- Written exercise -
Rewrite every line of the records below, requests included, and offset each coordinate in the answers by adding 10 to it. Leave the pictures out of your answer.

"""

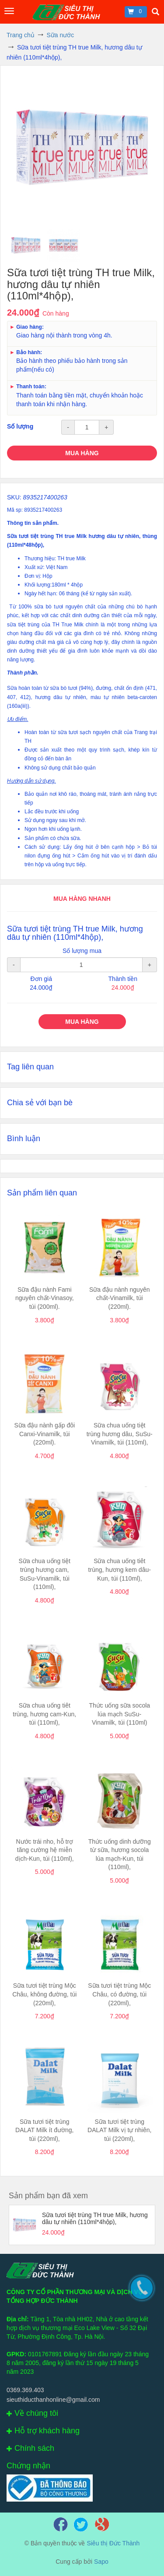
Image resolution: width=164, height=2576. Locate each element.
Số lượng (20, 426)
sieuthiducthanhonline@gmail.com (53, 2399)
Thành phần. (22, 673)
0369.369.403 (25, 2389)
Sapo (101, 2561)
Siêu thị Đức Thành (113, 2543)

"""

- Problem solution -
Image resolution: width=164, height=2576. Locate each element.
Số lượng (30, 436)
sieuthiducthanhonline@gmail.com (63, 2409)
Thành phần. (32, 683)
0369.369.403 (35, 2399)
Sapo (111, 2571)
Siêu thị Đức Thành (123, 2553)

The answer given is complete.